L’objectif de cet atlas est de donner à voir les crises et conflits actuels dans le monde, d’en comprendre les enjeux et d’en anticiper les évolutions. Les auteurs, Pascal Boniface (directeur de l’IRIS) et Hubert Védrine (ancien conseiller diplomatique et ancien ministre des Affaires étrangères), dont la réputation et les compétences sur les questions de relations internationales ne sont plus à démontrer, apportent une caution sérieuse et une crédibilité à cette publication. La cartographie est assurée par Jean-Pierre Magnier.
L’atlas ne traite ici que des tensions qui ont une portée internationale, correspondant ainsi à des territoires où les crises et conflits sont déclenchés ou aggravés par des influences étrangères.
Tout comme la partie cartographique conçue de manière méthodique et parfaitement exploitable, la rédaction des textes est accessible à tous, efficace et synthétique. Elle écarte toute emprise émotionnelle et prend le recul nécessaire. La concision des textes est fort appréciable.

## Consignes:
• 1. D'après la présentation de l'atlas, qui en assure la cartographie ?
• 2. Restituez sans rien changer tout le passage de la présentation de l'atlas qui va de « L’objectif de cet » jusqu'à « par Jean-Pierre Magnier. » inclus.
Les données qui suivent ne sont pas nécessaires.

## Extrait de données:
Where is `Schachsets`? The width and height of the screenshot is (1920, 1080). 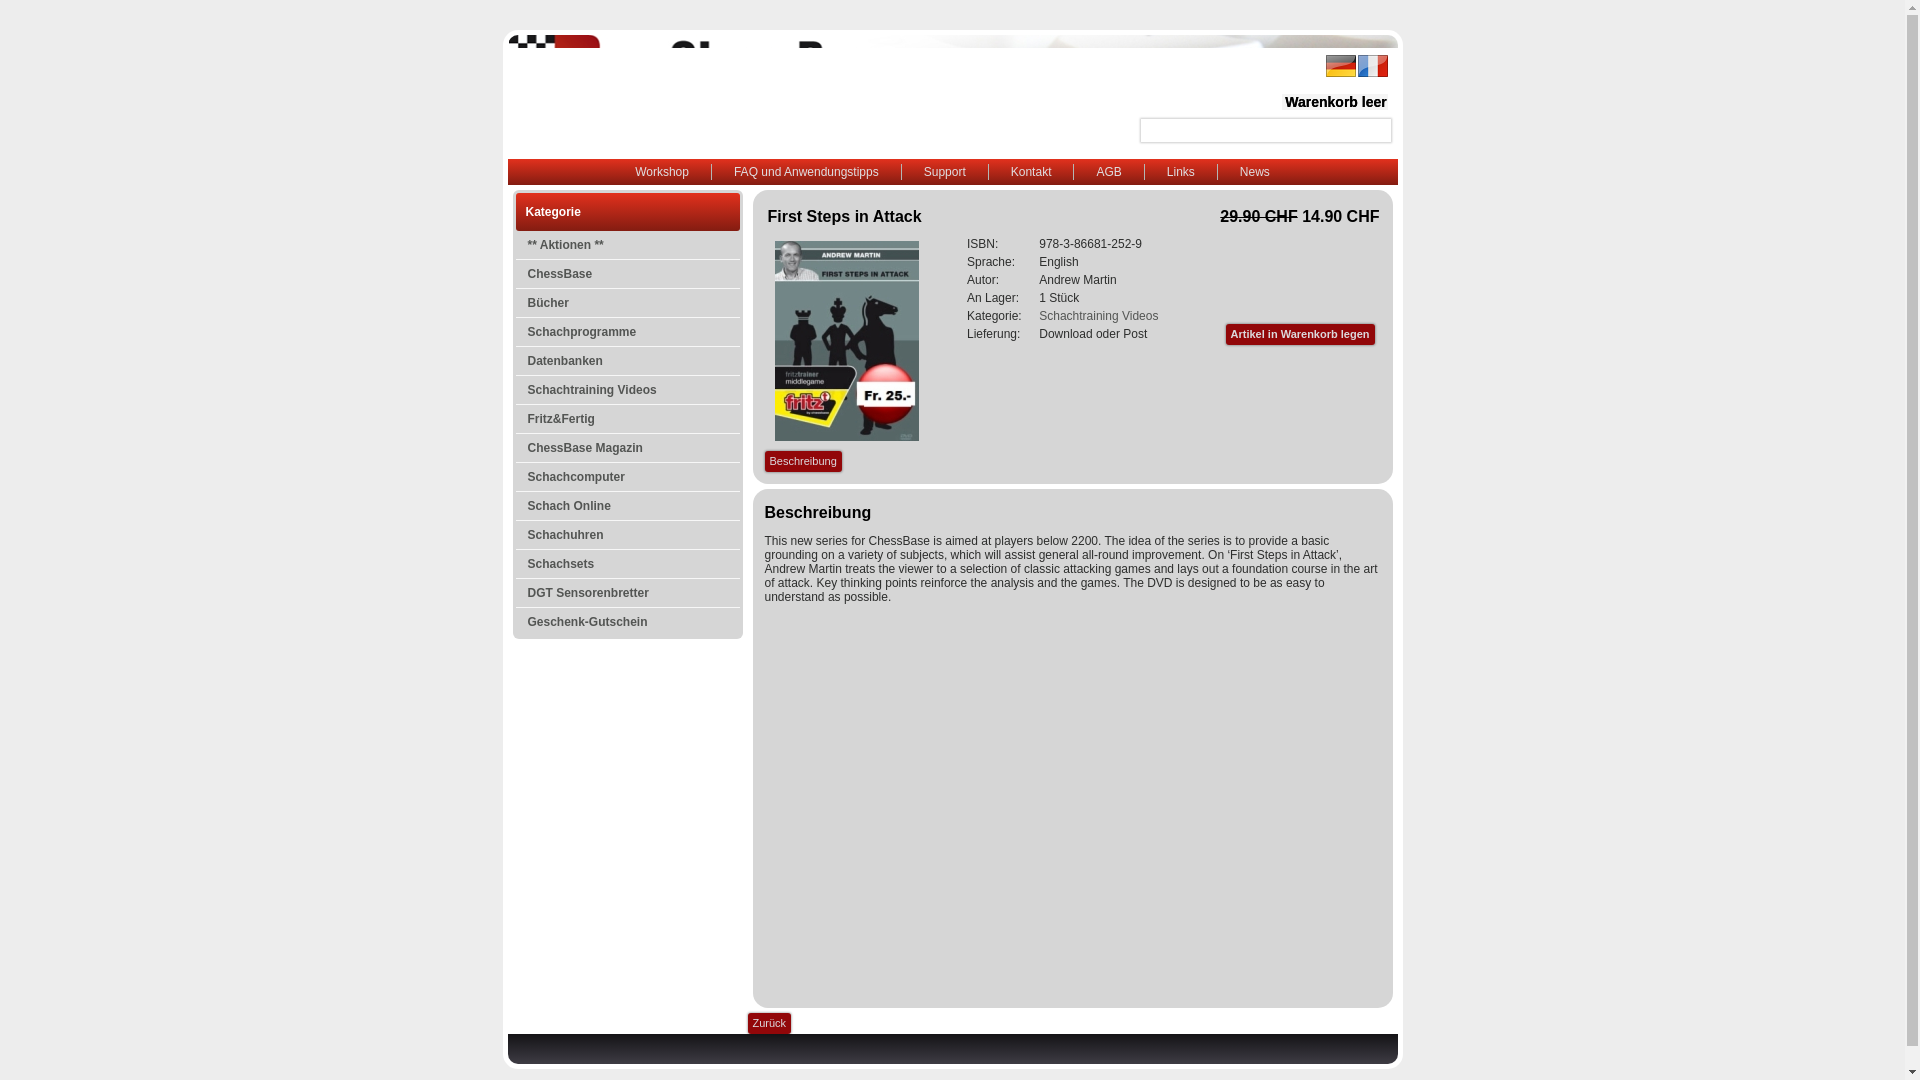
Schachsets is located at coordinates (628, 563).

## Réponses aux consignes:
• 1. Jean-Pierre Magnier.

• 2.
L’objectif de cet atlas est de donner à voir les crises et conflits actuels dans le monde, d’en comprendre les enjeux et d’en anticiper les évolutions. Les auteurs, Pascal Boniface (directeur de l’IRIS) et Hubert Védrine (ancien conseiller diplomatique et ancien ministre des Affaires étrangères), dont la réputation et les compétences sur les questions de relations internationales ne sont plus à démontrer, apportent une caution sérieuse et une crédibilité à cette publication. La cartographie est assurée par Jean-Pierre Magnier.